The USS Ronald Reagan aircraft carrier initiated a scheduled port call in Manila, Philippines, on Saturday, even as tensions between China and the United States’ ally have surged due to territorial disputes in the South China Sea.
The Navy’s Japan-based carrier, Ronald Reagan, had previously visited Manila in October 2022, and Navy officials clarified that this recent visit had been planned well in advance and was not a direct response to the latest tensions between Beijing and Manila.
Nonetheless, the presence of the Ronald Reagan underscores the strengthening alliance between the United States and the Philippines in light of China’s increasingly assertive actions in the South China Sea.
The visit also reinforces recent U.S. commitments to defend the Philippines in the event of an armed attack, following a collision incident between Chinese ships and two Filipino vessels near the disputed Second Thomas Shoal in the South China Sea on October 22. While no injuries were reported, the encounters resulted in damage to a Philippine coast guard ship and a wooden-hulled supply boat operated by navy personnel.
In response, Philippine diplomats promptly summoned a Chinese Embassy official in Manila to lodge a vigorous protest.
President Ferdinand Marcos Jr. convened an emergency meeting with the defense secretary and other top military and security officials to address the recent hostilities in the contested waters.
The Philippines, along with neighboring countries, has steadfastly opposed China’s broad territorial claims, particularly in the South China Sea, and has sought U.S. military support as tensions continue to escalate.
Joining the Ronald Reagan on its port call in Manila were the cruisers Robert Smalls and Antietam.
Captain Daryle Cardone, the commanding officer of the USS Ronald Reagan, expressed the crew’s eagerness to engage in sightseeing, community relations projects, and immerse themselves in the rich culture, cuisine, and history of the Philippines.

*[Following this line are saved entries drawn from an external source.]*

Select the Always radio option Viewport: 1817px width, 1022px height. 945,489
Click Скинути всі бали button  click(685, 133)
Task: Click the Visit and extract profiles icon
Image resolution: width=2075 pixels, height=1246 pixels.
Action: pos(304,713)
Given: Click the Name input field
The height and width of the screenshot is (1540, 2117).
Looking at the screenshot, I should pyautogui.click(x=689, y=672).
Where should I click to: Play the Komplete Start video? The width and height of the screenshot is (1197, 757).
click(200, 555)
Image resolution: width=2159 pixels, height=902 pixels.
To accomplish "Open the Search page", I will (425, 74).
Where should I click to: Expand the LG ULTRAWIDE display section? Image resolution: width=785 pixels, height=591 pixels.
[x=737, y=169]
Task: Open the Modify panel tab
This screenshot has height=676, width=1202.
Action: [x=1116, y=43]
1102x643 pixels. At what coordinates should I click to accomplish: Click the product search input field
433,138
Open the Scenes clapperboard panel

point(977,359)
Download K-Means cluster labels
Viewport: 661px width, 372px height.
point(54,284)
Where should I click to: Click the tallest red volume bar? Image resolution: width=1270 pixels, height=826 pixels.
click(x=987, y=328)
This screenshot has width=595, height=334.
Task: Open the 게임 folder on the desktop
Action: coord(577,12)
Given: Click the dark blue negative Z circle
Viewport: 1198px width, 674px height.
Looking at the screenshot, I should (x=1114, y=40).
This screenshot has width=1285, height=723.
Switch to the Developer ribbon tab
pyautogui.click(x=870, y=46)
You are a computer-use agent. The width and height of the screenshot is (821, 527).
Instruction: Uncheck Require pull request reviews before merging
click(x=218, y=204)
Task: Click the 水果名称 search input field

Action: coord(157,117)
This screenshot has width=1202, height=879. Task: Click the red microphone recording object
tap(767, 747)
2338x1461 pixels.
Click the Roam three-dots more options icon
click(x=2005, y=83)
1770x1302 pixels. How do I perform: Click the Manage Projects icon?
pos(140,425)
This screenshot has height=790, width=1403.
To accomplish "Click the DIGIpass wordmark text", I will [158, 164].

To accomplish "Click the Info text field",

He noted the warm welcome the Filipino people have extended to the entire crew, expressing gratitude for their return.
In February, the United States and the Philippines announced an agreement that grants U.S. troops access to nine bases in the Philippines, including several in proximity to or bordering the South China Sea north of the Philippines. Notably, this agreement does not permit permanent U.S. troop stationing on these islands.
The U.S. Navy had operated from the extensive base at Subic Bay for nearly a century before its closure in 1992.